The term-to-term disparities outlined above present a difficulty in analyzing OT07: unlike 2006, with its prevailing 5-4 splits — and the dominance of ideological alignments within those splits — 2007 does not provide a simple ideological explanation for its frequent dissent. 7-2 rulings, by their very nature, dilute the cohesion of either ideological bloc and even a closer examination of 6-3 and 5-4 opinions shows a slip in traditional ideological alignments. Of 26 signed opinions with three or more dissents in 2006 (removing one 6-3 per curiam opinion), 19, or 73%, split along traditional left-right lines (that is, with three or four members of one ideological bloc dissenting together). In 2007, that number was 14 of 22, or 64% (removing the two 4-4 per curiam splits in Tom F. and Warner-Lambert).
An interesting side note: six of the 14 ideological splits from 2007 were 6-3 opinions in which the majority was made up of the four members of one ideological bloc, Justice Kennedy, and one member of the other bloc (e.g. the majority in Gomez-Perez was Justices Stevens, Kennedy, Souter, Ginsburg, Breyer and Alito). Without commenting on the likelihood of such an occurrence, only a handful of votes changed this term from submitting a very similar number of ideologically split 5-4 decisions as 2006.
The simplest explanation for all of this seems to be that while Justices continued to disagree with one another frequently in 2007, those disagreements lost some of the ideological character of the previous term. Chief Justice Roberts has made his viewpoint on unanimity clear, calling for narrower rulings that could attract more robust majorities from across the liberal-conservative spectrum. In a sense, the decline in 5-4s and in contentious ideological splits shows that this Term is more in-line with how the Chief envisions the Court doing its best work, even if the unanimous majorities continue to prove elusive.

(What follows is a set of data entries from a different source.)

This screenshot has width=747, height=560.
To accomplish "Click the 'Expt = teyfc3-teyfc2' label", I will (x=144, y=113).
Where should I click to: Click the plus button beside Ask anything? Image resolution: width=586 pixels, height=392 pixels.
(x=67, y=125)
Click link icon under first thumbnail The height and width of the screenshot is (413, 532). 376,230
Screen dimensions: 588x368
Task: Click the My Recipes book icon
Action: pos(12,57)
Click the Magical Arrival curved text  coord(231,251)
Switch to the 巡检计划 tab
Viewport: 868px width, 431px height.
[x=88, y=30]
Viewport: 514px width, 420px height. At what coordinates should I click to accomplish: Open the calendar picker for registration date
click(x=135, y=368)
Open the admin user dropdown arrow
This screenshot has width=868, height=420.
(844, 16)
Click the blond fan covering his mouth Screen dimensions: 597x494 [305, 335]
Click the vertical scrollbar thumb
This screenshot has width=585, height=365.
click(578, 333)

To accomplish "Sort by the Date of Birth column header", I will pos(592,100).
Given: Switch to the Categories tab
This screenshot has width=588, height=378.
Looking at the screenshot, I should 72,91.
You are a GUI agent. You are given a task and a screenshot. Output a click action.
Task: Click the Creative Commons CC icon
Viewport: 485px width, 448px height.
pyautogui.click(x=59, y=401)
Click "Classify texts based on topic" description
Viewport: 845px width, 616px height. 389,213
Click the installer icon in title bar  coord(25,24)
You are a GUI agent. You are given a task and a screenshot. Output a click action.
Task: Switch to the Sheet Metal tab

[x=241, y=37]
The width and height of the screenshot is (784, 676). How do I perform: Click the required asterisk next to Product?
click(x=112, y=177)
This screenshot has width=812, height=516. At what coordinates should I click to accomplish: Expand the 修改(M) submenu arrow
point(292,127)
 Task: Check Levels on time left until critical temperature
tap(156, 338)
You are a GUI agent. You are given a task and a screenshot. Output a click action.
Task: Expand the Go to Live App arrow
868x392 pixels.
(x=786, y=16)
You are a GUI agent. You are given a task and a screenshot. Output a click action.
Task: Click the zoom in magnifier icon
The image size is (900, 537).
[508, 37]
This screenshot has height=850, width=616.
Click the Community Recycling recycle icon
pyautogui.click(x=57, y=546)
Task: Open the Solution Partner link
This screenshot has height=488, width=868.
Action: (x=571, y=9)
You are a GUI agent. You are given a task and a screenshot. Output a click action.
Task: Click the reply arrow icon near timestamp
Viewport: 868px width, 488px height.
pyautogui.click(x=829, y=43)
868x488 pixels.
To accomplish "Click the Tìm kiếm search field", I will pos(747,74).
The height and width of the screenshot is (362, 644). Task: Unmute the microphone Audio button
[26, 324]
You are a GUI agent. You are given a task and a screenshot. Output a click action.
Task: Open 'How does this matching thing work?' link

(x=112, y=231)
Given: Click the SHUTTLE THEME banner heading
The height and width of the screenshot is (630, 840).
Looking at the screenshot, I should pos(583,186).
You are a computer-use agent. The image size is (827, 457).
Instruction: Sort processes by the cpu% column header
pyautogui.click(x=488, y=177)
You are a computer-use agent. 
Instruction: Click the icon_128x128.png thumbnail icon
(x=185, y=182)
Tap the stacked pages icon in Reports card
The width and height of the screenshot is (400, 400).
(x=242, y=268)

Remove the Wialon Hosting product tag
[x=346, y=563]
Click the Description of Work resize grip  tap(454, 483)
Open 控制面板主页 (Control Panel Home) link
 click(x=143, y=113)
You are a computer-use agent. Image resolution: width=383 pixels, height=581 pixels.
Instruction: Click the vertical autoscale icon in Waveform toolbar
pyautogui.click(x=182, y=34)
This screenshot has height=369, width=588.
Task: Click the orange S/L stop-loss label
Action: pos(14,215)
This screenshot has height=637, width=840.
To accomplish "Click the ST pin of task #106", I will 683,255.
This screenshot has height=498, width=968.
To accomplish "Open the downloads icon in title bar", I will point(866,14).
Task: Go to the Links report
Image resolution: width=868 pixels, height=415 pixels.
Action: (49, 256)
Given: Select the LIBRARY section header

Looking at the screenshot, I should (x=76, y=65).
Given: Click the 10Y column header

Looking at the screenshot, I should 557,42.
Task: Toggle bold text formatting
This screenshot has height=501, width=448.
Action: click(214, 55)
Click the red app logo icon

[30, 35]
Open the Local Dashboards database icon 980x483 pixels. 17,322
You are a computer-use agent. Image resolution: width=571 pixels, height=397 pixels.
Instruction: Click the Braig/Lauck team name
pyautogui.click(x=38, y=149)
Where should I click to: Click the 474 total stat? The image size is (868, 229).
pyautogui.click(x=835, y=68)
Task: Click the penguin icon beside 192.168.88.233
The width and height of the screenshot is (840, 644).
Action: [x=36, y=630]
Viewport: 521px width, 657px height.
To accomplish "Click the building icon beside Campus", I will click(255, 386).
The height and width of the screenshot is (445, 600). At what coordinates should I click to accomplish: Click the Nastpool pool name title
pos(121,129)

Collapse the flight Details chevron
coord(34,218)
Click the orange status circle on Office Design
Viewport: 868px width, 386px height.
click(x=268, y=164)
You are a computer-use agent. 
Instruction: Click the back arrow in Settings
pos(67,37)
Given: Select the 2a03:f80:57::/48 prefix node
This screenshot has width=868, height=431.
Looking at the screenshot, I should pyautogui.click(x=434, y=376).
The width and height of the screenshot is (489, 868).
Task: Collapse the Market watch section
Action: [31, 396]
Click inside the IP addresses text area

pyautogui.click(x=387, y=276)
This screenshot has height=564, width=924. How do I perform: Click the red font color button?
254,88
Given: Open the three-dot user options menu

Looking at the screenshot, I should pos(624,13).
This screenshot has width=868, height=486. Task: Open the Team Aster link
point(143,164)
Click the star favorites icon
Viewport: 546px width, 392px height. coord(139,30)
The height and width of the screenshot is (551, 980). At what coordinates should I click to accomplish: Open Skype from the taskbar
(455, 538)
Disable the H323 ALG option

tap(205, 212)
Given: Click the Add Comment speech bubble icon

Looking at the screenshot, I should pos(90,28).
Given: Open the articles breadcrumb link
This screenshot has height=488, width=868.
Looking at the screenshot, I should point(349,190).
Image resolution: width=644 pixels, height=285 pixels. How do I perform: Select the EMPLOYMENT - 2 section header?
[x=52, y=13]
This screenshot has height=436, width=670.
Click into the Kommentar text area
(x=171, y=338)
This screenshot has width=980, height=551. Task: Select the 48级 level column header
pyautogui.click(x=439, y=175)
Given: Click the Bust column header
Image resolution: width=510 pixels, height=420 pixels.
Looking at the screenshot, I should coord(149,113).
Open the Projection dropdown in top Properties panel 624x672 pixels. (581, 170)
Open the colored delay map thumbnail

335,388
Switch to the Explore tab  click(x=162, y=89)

One caveat to all this: in two of the most closely-watched of all the cases this term, Heller and Boumediene, Court watchers likely felt a sense of OT 2006 déjà vu. Once again they saw 5-4 splits decided along ideological lines; in Heller, they once again saw a dissent read from the bench; once again some quite pointed language crept into both the majority and dissenting opinions. Is it possible that these cases, with their links to the atmosphere of the 2006 term, provide a better guide for the Court in OT 2008?